3. Like Ted Cruz in 2016, he thought ideological purity mattered.
Today’s GOP primary voters are not persuaded based on conservative orthodoxy. So by tacking to Trump’s right on abortion, for example, DeSantis not only failed to catch fire with primary voters, but he arguably hurt his electability argument, as it pertains to who could defeat Joe Biden. These miscalculations were bound to happen with so many Cruz veterans in the DeSantis orbit (and running DeSantis’ SuperPac).
4. He assumed that Trump would fade and he could inherit his voters.
How many times have Republican candidates rationalized ignoring Trump, based on the assumption that Trump would drop out of the race—or that voters would simply move on from him?
Had DeSantis jumped in the race early and aggressively defined (i.e., attacked) Trump and set the 2024 campaign narrative (i.e., “what this election’s about”) to focus on electability, he might have preemptively framed Trump’s first indictment as a massive blow. For example, DeSantis might have spent months warning that an indictment was coming, and that said indictment would doom Trump’s chances against Biden in November. Instead, he did something even worse.
5. He provided cover for Trump.
It’s not just that DeSantis failed to effectively attack Trump, it’s that he defended Trump from what might have been serious developments. By helping Trump suggest that the indictments were politically motivated and later saying he would pardon the former president, DeSantis contributed to a permission structure whereby Republican voters had every reason to remain loyal to Trump, rather than moving on from him.
6. He didn’t shore up non-Trump Republican voters first.
Rather than locking down a coalition of gettable non-Trump Republicans and then attempting to woo soft Trump voters who were ready to move on, DeSantis first attempted to court hard-core Trumpy voters. It’s hard to imagine how or why he thought this would work. On top of that, he took stances (such as calling Russia’s Ukraine invasion a “territorial dispute”) that repelled formerly gettable Reagan Republicans (providing a rationale for Nikki Haley’s candidacy).
7. He bought into the “very online” hype.
Once it became apparent that rank-and-file Trump voters weren’t going for Trump Lite, DeSantis still refused to focus on consolidating the rest of the GOP electorate.
Instead of worrying about the kind of normie voter who might caucus in Des Moines, he focused on the young and highly educated, very online voters (a priority that was reflected in his staff hiring decisions). DeSantis had swerved toward Edgelord territory. This led to weird decisions, such as hosting his official campaign announcement on Twitter Spaces, a move that turned disastrous when the feed crashed for the first 20 minutes (and that was only one of many technical calamities).

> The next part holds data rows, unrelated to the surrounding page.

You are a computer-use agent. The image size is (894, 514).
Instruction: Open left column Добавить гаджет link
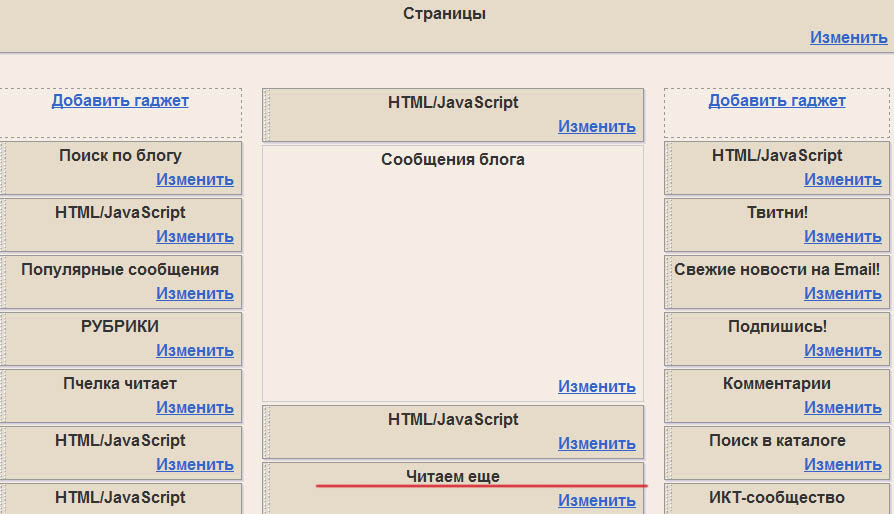[120, 100]
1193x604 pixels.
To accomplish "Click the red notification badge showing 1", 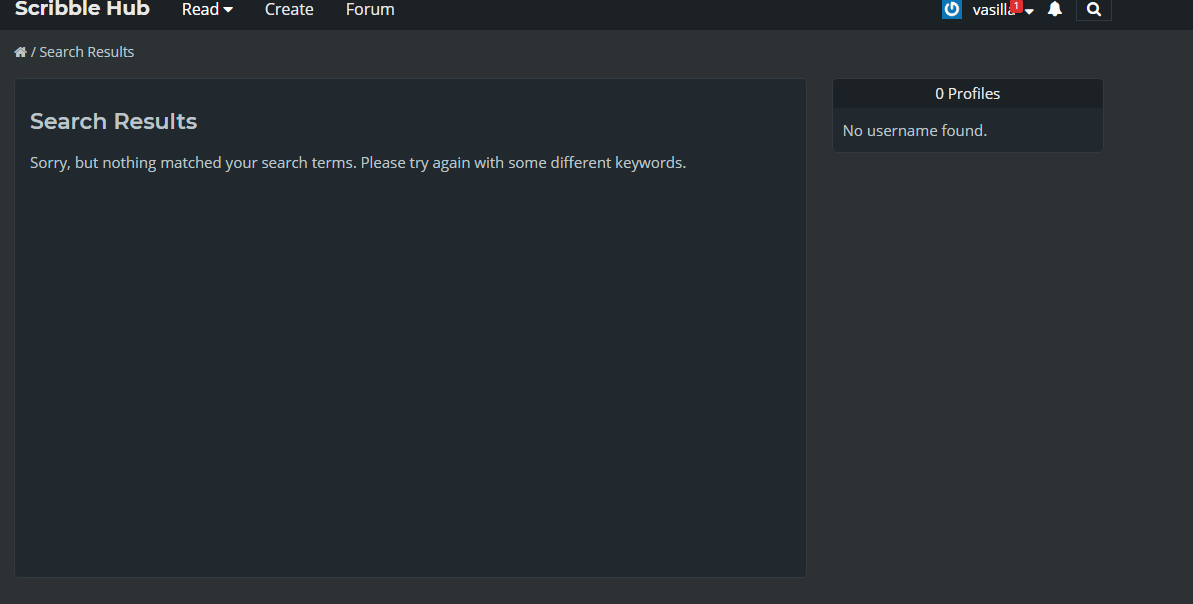I will (1016, 6).
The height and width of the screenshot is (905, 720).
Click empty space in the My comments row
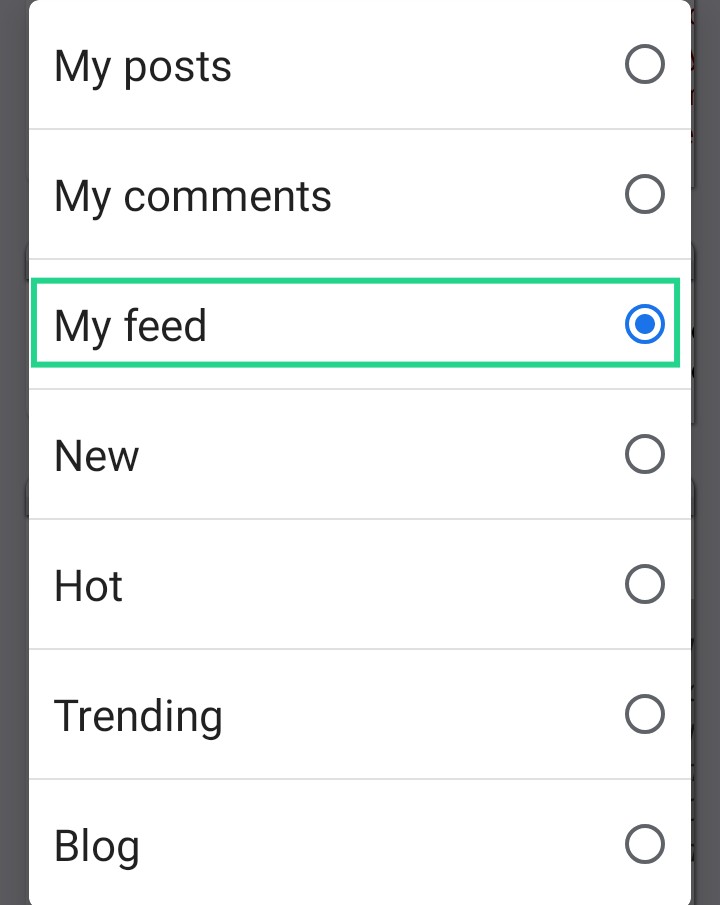[470, 195]
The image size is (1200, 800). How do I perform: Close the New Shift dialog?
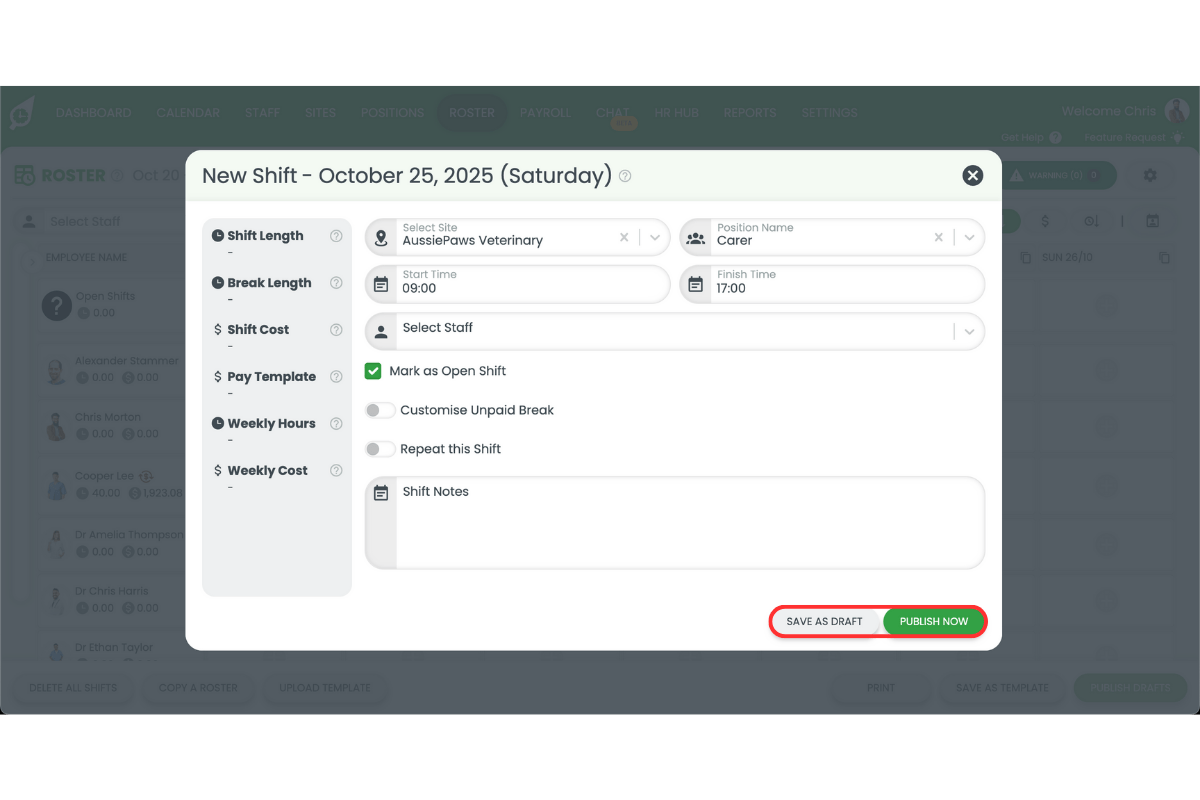click(x=972, y=176)
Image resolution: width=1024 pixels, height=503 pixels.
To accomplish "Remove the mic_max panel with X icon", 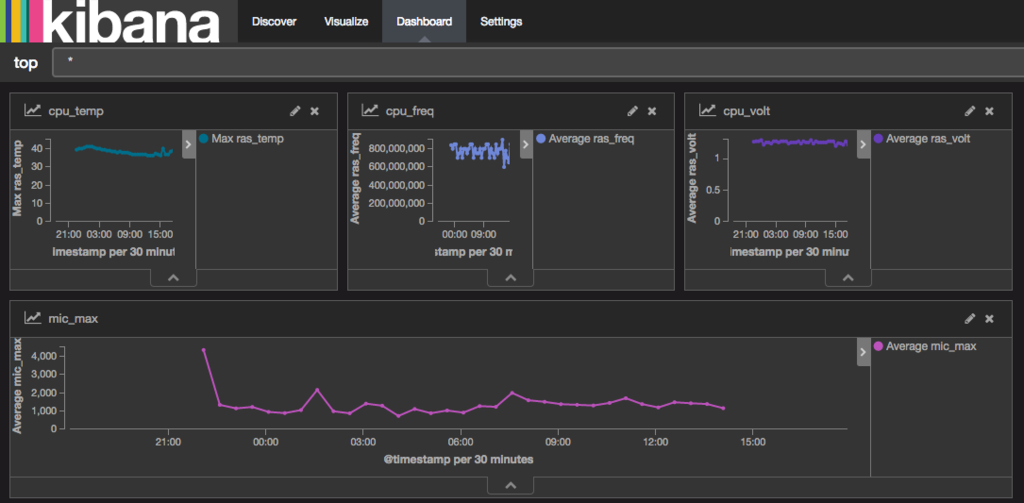I will tap(989, 319).
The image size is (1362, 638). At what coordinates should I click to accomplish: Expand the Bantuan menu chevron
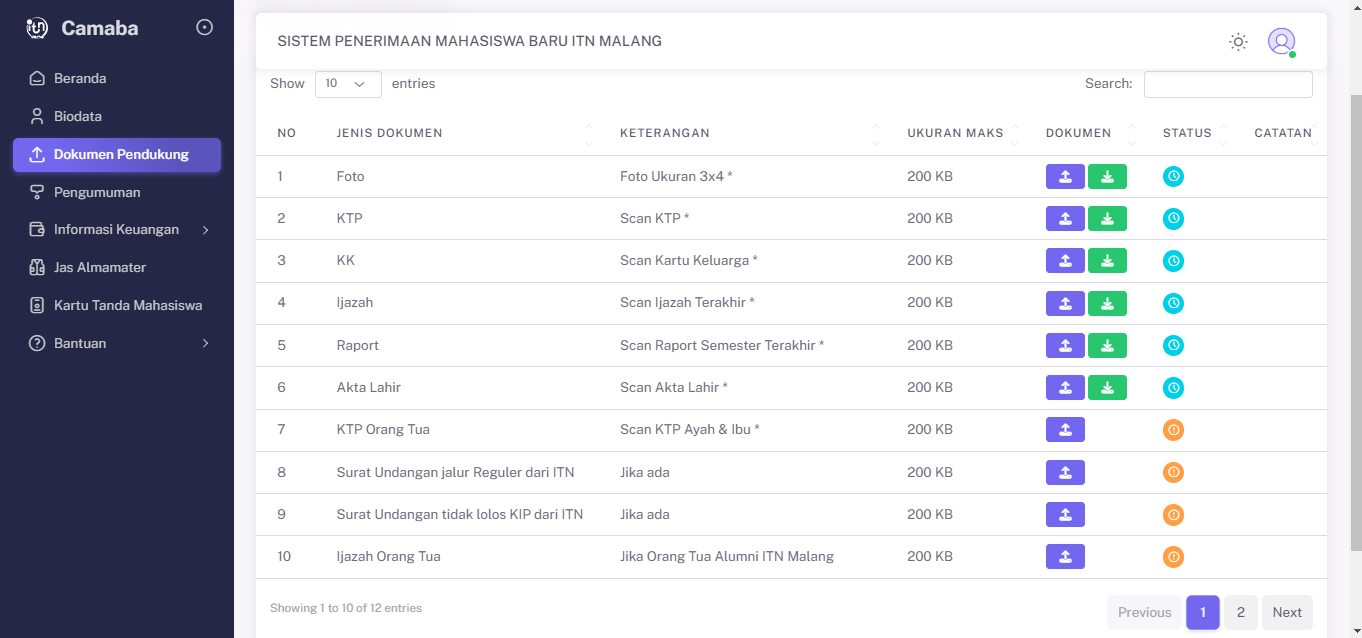pyautogui.click(x=206, y=343)
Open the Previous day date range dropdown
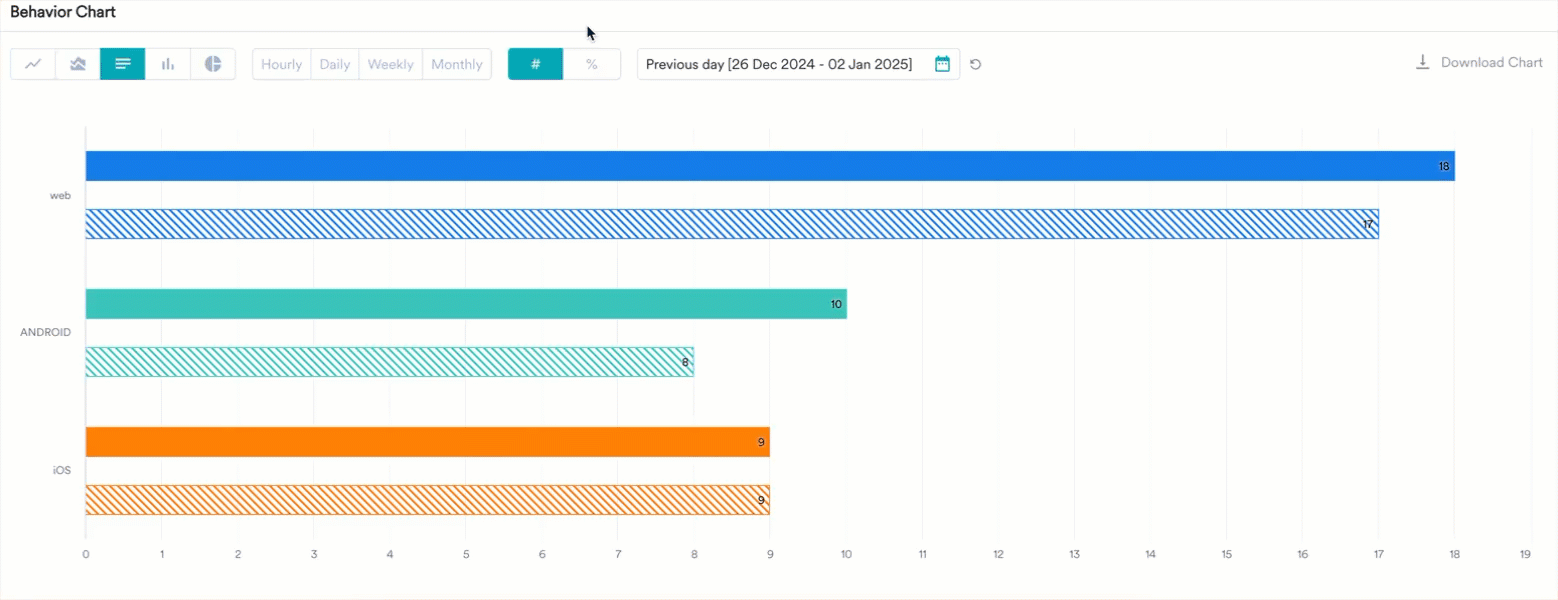Screen dimensions: 1558x600 point(779,64)
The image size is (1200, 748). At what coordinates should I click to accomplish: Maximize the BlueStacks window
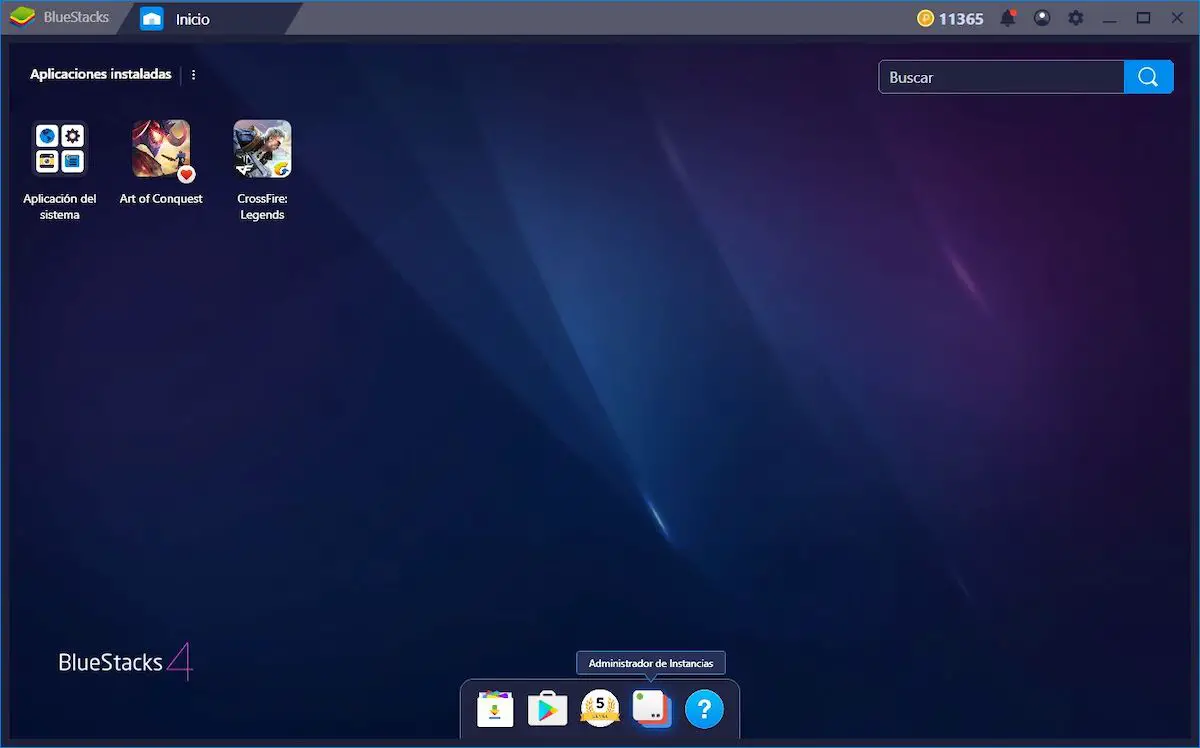coord(1144,18)
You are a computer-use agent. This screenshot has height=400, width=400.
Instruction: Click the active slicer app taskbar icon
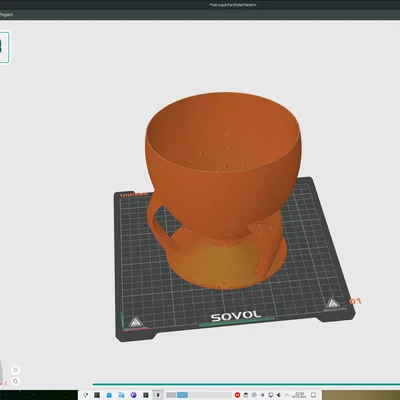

Building on his Florida experience (see listicle number 1), he also spent much of his early presidential campaign focused on culture war issues like attacking “wokism,” pushing vaccine skepticism and banning local COVID-19 mask requirements, or going after Disney and calling people “groomers.”
In some ways, DeSantis’ failure to catch fire was predictable. I predicted it in May—months before he officially launched his campaign. But I don’t believe in predestination in politics. The world is dynamic. If DeSantis had started off in Jan. 2023 with the right strategy and message, things might have turned out differently.
While one could argue that DeSantis’ awkwardness or introversion doomed him—or that the indictments made Trump unbeatable by causing Republicans to circle the wagons around him—I believe that a radically different type of campaign strategy might have worked.
At the end of the day, it seems likely that DeSantis’ ego blinded him to some of the realities, stopping him from learning some of the lessons of 2016, and preventing him from doing the things that might have made him the GOP nominee in 2024.
In this regard, Ron DeSantis is a cautionary tale.